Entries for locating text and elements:
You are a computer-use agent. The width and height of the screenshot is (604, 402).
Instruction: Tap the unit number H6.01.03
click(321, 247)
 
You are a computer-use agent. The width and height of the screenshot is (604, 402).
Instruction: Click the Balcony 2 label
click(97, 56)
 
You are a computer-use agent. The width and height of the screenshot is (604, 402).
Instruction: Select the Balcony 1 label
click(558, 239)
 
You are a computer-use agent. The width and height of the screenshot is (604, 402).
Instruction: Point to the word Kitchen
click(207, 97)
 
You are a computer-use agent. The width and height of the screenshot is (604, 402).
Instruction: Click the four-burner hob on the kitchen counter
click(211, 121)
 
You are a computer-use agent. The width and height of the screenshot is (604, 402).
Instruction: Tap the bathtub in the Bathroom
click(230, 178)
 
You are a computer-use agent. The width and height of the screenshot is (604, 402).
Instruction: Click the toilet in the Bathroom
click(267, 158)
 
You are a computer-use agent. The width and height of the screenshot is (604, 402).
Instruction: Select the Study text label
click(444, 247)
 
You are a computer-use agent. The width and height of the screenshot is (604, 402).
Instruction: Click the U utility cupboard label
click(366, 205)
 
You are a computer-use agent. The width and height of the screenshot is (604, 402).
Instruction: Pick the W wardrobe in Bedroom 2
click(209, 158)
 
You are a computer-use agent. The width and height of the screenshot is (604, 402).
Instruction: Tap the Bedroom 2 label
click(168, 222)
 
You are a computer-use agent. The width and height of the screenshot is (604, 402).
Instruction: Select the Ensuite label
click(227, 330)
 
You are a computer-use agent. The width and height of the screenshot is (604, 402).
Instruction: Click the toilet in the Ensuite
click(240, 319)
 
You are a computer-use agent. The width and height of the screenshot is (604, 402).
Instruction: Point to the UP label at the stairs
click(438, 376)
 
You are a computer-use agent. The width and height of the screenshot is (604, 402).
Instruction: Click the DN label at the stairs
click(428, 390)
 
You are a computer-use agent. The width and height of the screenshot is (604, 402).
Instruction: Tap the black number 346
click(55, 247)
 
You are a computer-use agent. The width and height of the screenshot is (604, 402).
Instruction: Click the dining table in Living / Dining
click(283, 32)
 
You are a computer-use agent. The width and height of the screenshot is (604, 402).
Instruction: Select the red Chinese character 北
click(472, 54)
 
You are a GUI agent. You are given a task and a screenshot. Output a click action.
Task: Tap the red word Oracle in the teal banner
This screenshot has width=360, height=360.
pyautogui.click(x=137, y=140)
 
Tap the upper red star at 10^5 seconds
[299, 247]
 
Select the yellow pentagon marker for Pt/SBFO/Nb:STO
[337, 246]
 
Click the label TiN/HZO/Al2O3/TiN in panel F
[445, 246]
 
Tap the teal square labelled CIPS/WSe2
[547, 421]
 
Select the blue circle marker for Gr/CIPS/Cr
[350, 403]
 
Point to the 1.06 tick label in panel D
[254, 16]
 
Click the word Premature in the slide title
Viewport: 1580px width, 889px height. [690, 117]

GIVEN EXERCISE >> Display each line of the records above that contains the word "panel", treating uppercase and lowercase letters as different.

RESPONSE >>
Click the label TiN/HZO/Al2O3/TiN in panel F
Point to the 1.06 tick label in panel D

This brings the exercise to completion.